Data on locating visible targets:
= = =
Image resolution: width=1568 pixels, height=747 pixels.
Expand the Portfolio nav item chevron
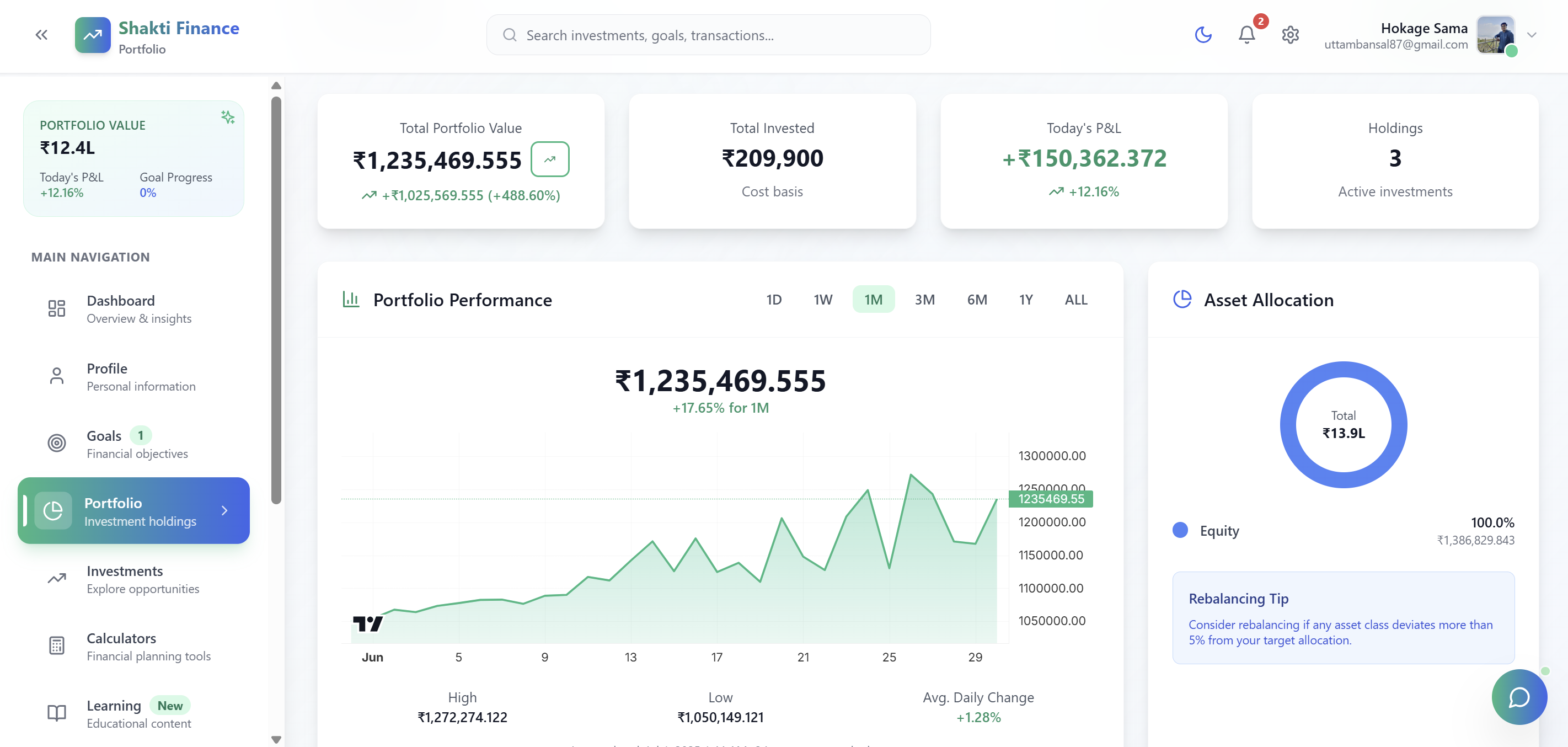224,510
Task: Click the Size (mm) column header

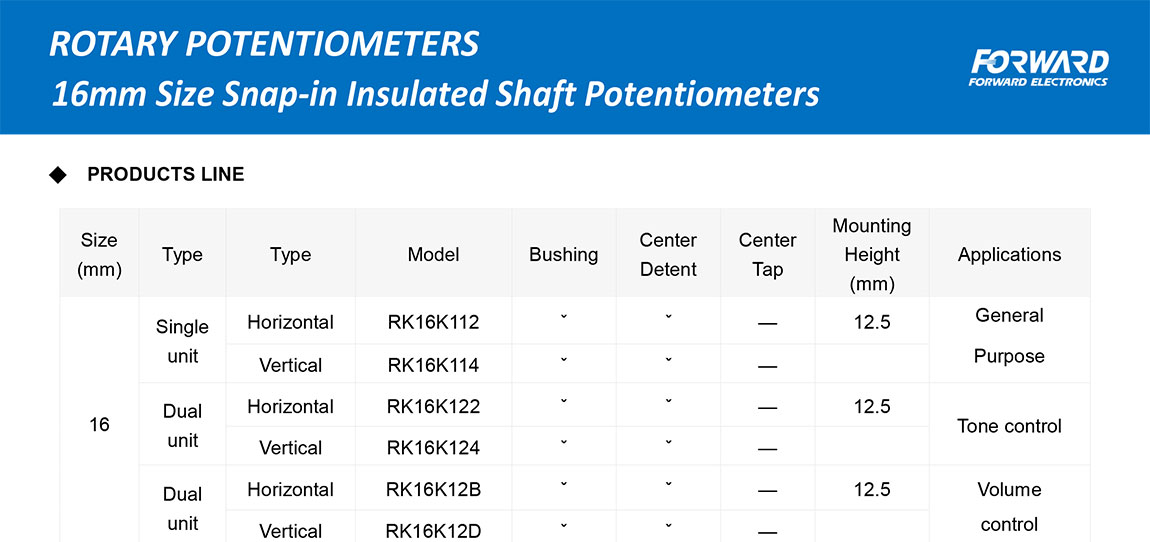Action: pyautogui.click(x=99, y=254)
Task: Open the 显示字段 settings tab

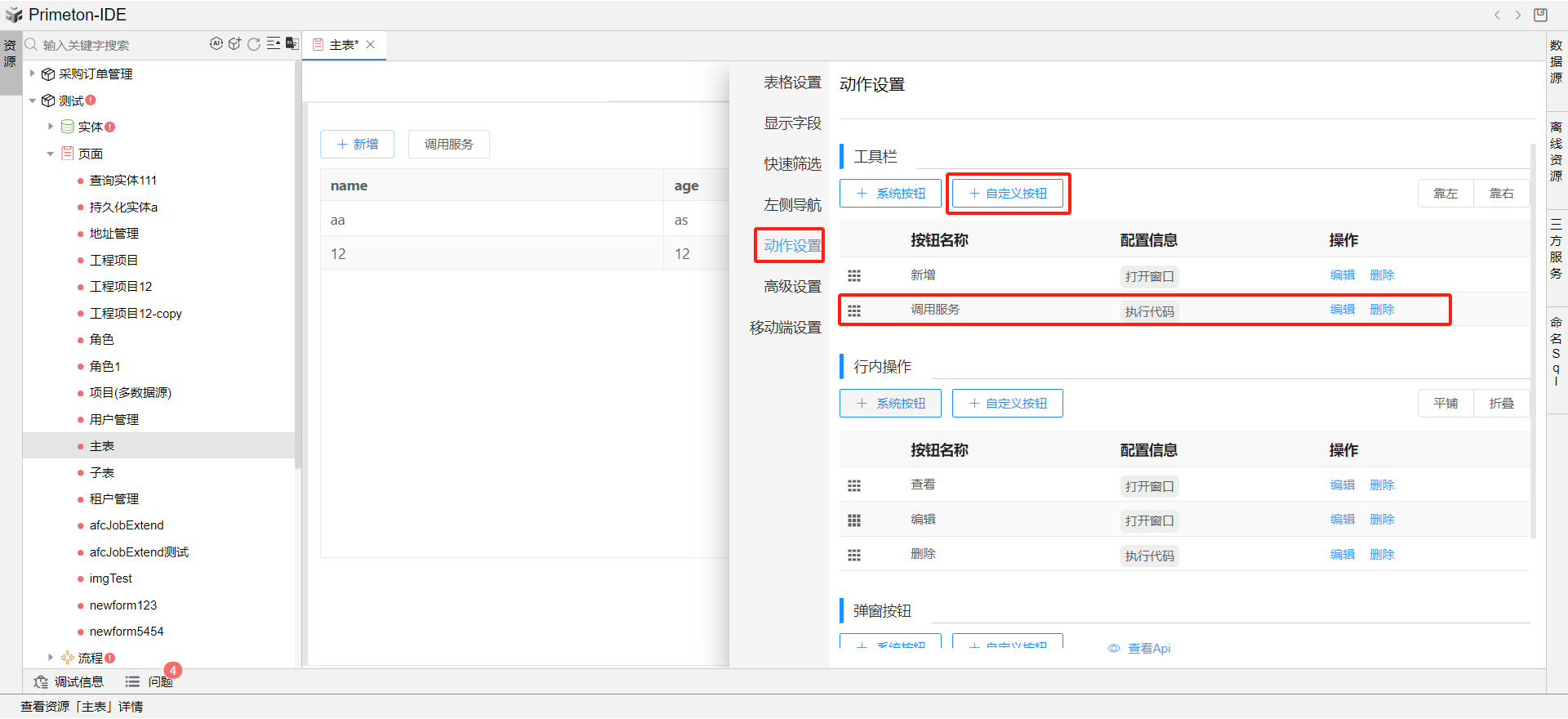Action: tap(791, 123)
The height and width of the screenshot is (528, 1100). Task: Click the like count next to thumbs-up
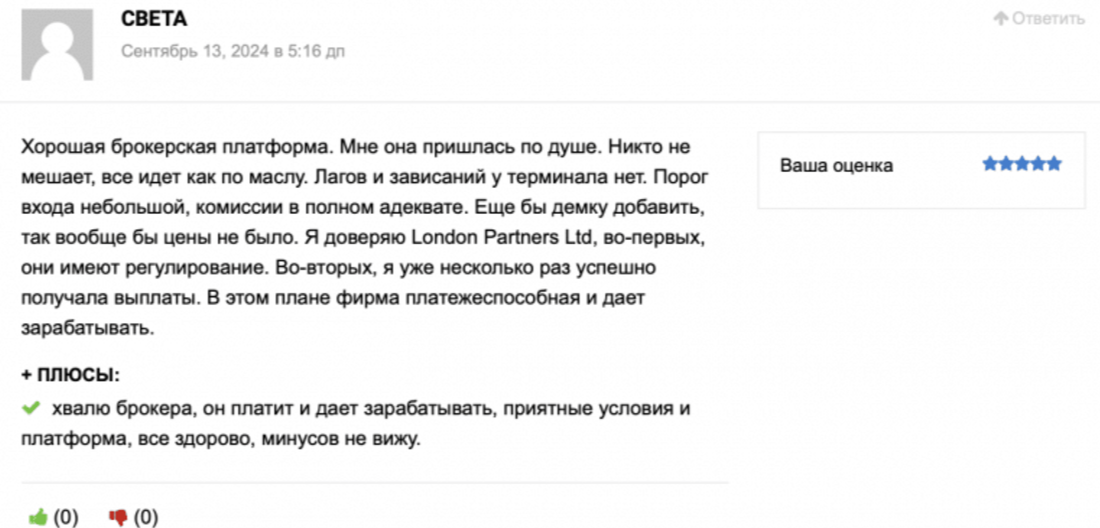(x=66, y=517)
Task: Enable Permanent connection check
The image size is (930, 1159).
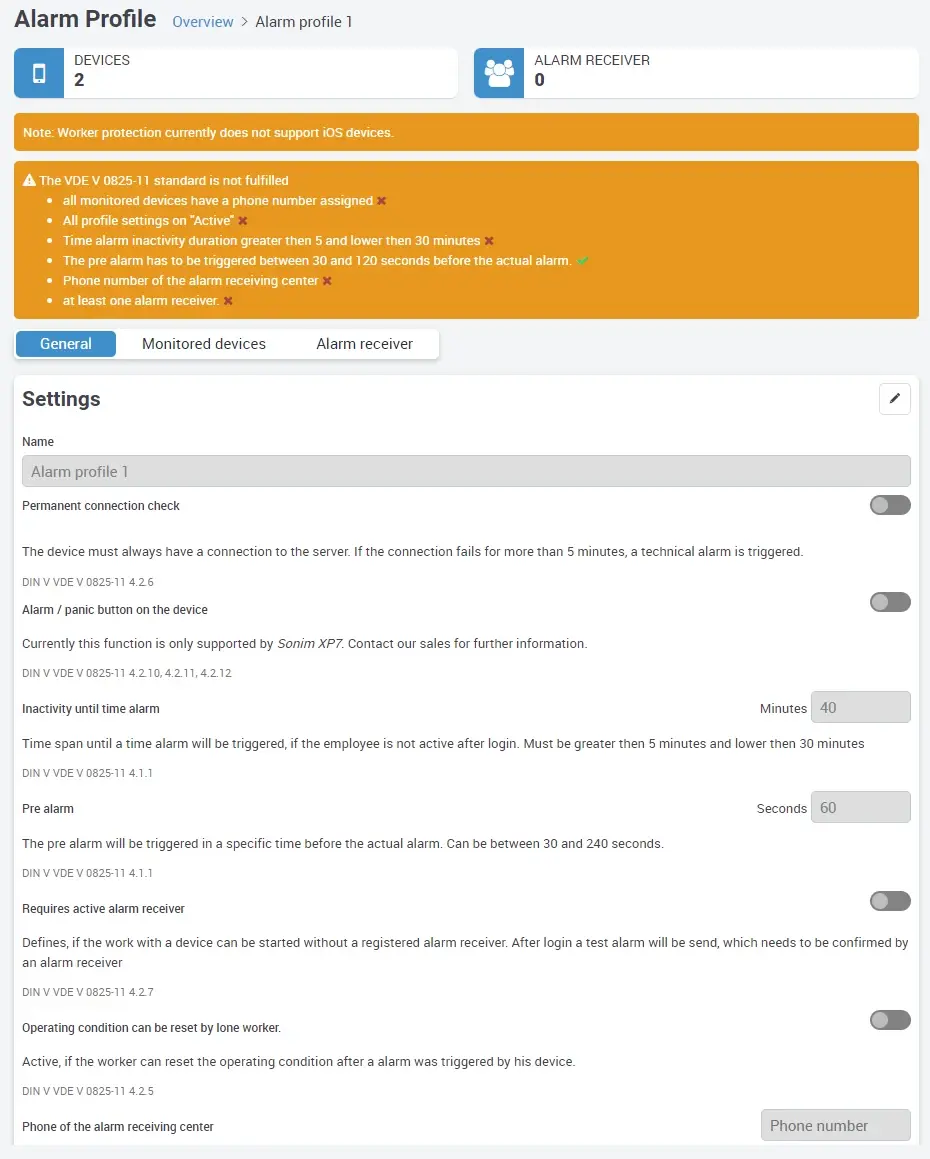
= = =
Please rewrite the records starting at the line containing "Task: Open the 显示字段 settings tab" and ending at the end of the records, with every "Task" changed to "Instruction" and everything else unchanged; leave the pictures out.

Instruction: Open the 显示字段 settings tab

Action: tap(791, 123)
The height and width of the screenshot is (528, 1100). Instruction: Click the like count next to thumbs-up
(x=66, y=517)
Instruction: Enable Permanent connection check
The image size is (930, 1159).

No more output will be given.